While it’s always challenging to lose your job, the severance package offered by your employer can soften the blow. However, before accepting a lump sum severance payment, it’s worth considering the benefits of requesting to spread out your severance package over a longer period. And this tip is not just about making your payout last longer for the recently laid off. Because severance pay is taxed as ordinary income, distributing it out over time is an easy way to keep yourself in a lower tax bracket.
If you recently lost your job, here’s what to know about how your severance will be taxed and how you can make the most of your severance package.
Is severance pay taxed?
Severance is taxed just like ordinary income, at the ordinary income tax brackets. This means you’ll pay federal income taxes, Social Security, Medicare, and federal unemployment tax on your severance pay, just as you would for your regular wages. So while you can’t (legally) avoid taxes on your severance package, there are ways to strategically minimize your tax burden.

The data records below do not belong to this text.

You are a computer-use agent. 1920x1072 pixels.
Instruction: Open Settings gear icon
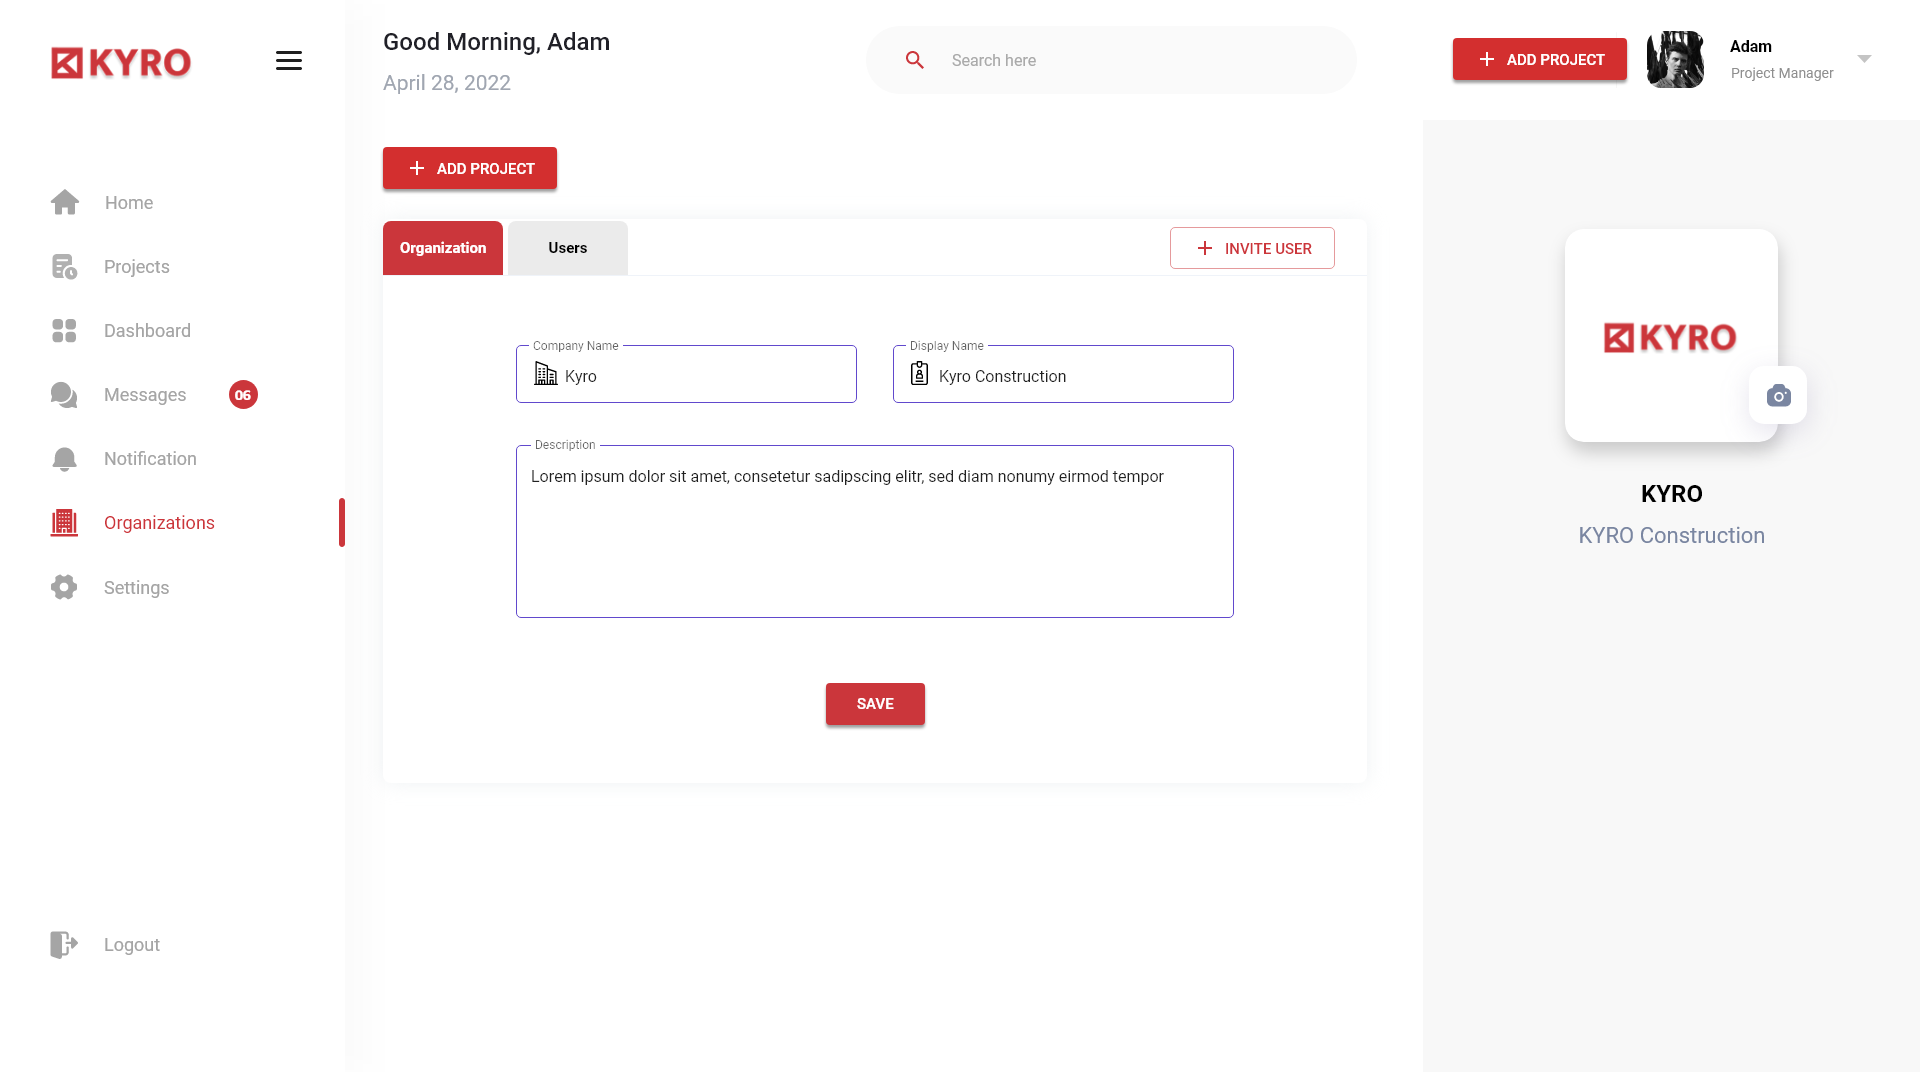(64, 587)
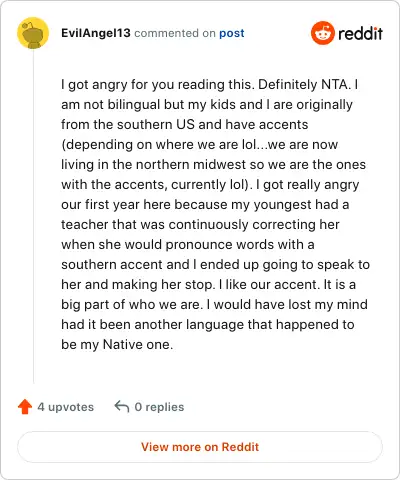Click the final line "be my Native one."
Viewport: 400px width, 480px height.
[x=117, y=345]
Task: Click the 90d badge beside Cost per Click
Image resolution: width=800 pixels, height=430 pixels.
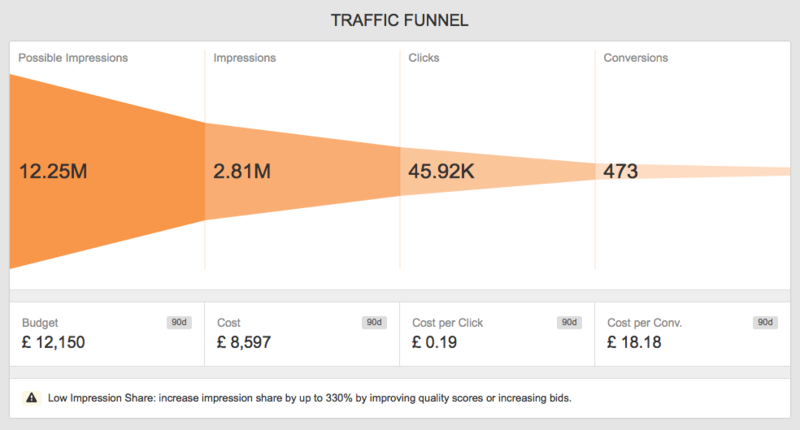Action: click(x=569, y=322)
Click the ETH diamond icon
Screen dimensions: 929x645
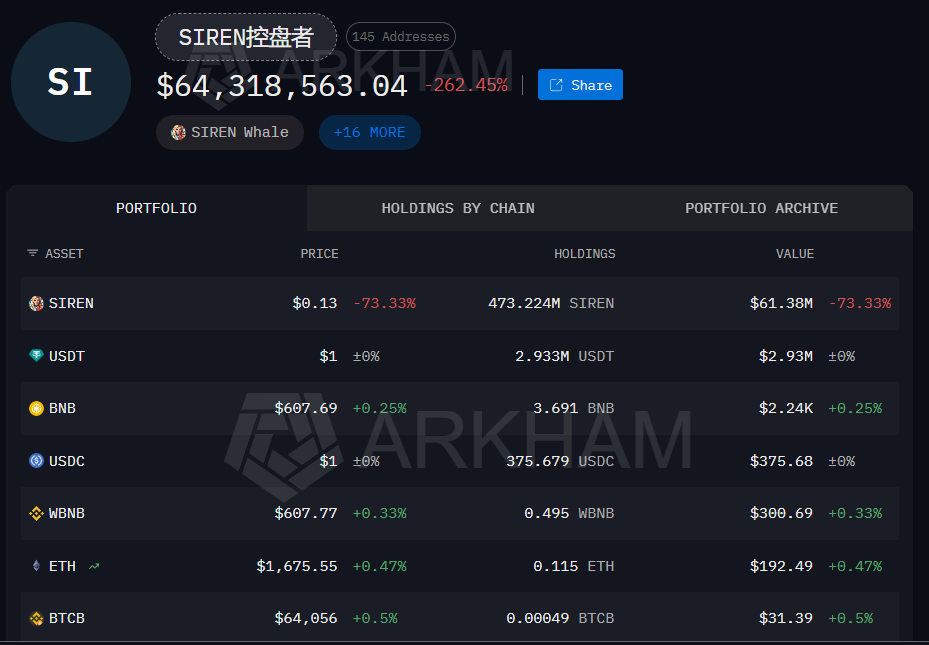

Why spread out your severance package?
Spreading out your severance package offers several advantages that can help you manage your finances more effectively:
Tax benefits
If you want to pay fewer taxes, you should have your severance paid out in two separate years. If you’re expecting a lower income in the following year, it might be advantageous to delay the payment until then to lower your tax bracket for this year. Otherwise, receiving a single large lump-sum payment now could push you into a higher tax bracket.
If your severance pay includes a pension or retirement plan distribution, consider rolling it over into an eligible tax-advantaged account. This might be your IRA, 401(k), or even HSA. This move can help you defer taxes on that portion until you withdraw the funds in the future.
Extended health coverage
Many severance packages include health insurance coverage for a specific duration. By spreading out the package, you could prolong your access to these benefits.
Steady income stream
Opting for periodic payments ensures a consistent income stream, helping you maintain financial stability over an extended period. And with that stability comes the freedom to take your time to find the right job opportunity, rather than rushing into a decision due to financial pressures.

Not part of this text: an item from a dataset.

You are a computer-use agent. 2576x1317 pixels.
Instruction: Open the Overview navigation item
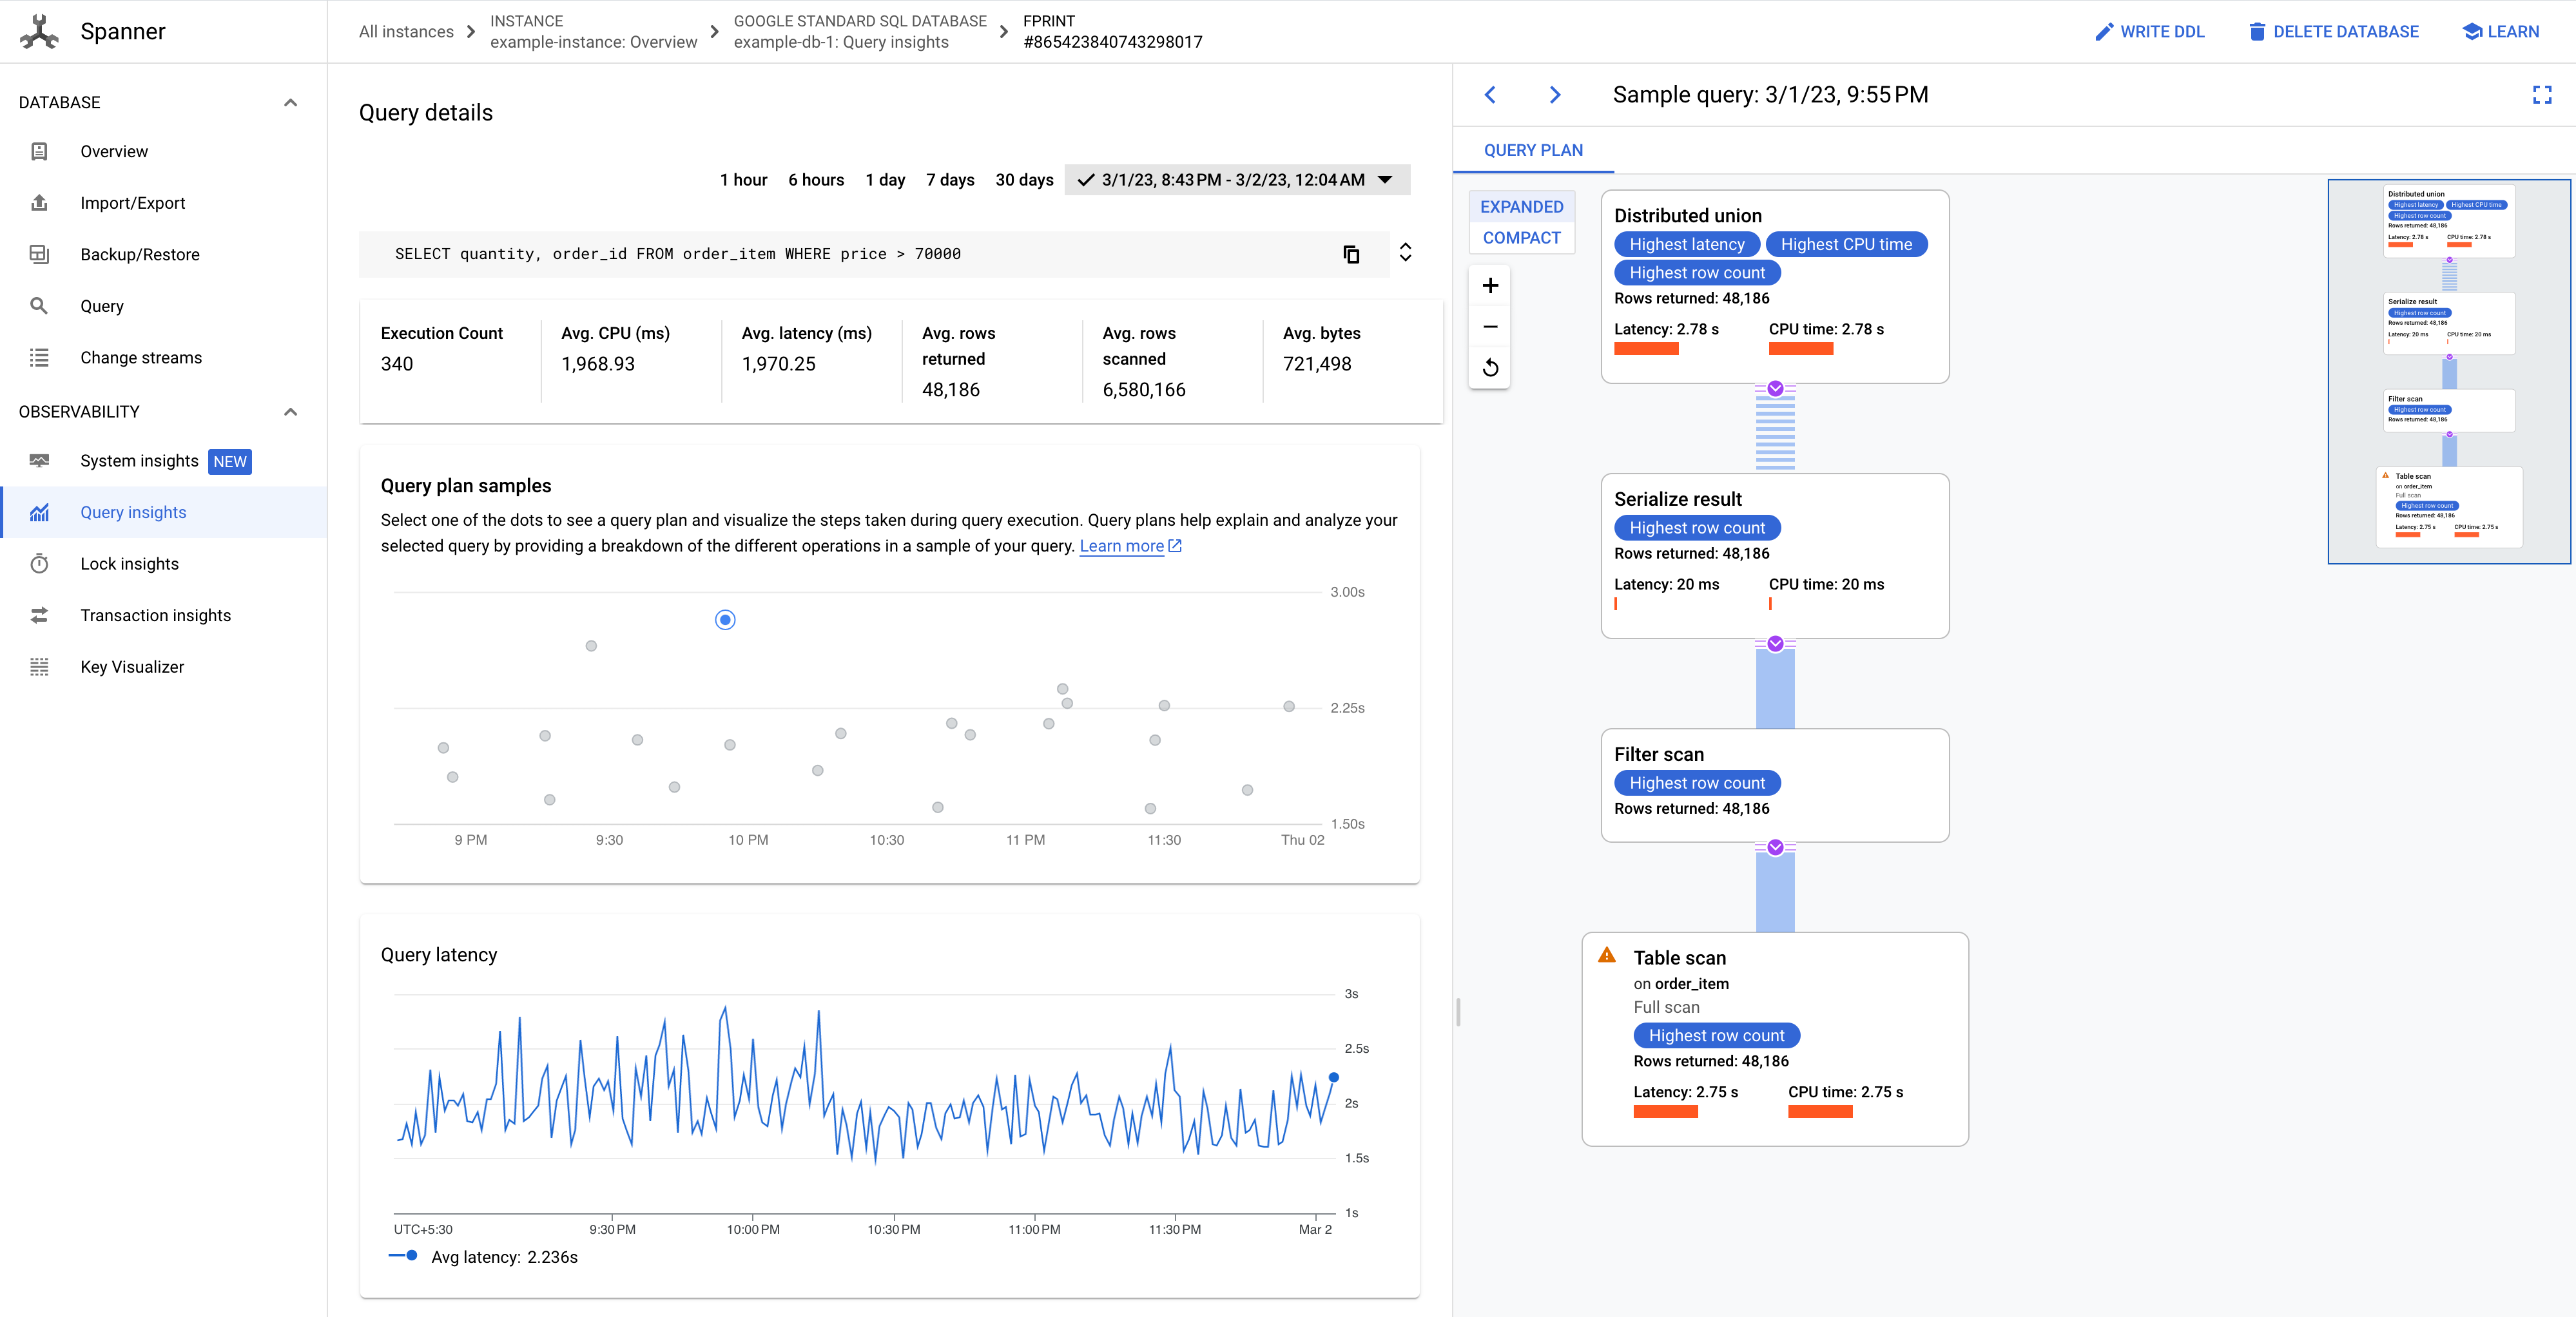(x=114, y=151)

Tips for spreading out your severance package
Carefully read through the terms of your severance package to understand the lump sum amount offered, the potential duration of the payments, and any other benefits included.
Consider drafting a formal proposal outlining your reasons for requesting a spread-out severance package. Emphasize the benefits to both you and the company, such as reduced tax liability and the assurance of a dedicated employee during any existing transition period.
Be prepared for negotiation. Your employer may have their own concerns, so be flexible and willing to find a middle ground that satisfies both parties. Once an agreement is reached, ensure all the details are documented in writing. This will serve as a reference point to avoid misunderstandings in the future.
The bottom line
Requesting to spread out your severance package can be a strategic move that benefits both your financial stability and the company’s transition process. While there is no way to completely avoid paying taxes on severance, you can be proactive and reduce the amount of severance that will be taxed. Make sure you get advice from a financial professional so you get the best possible tax benefits for your personal situation.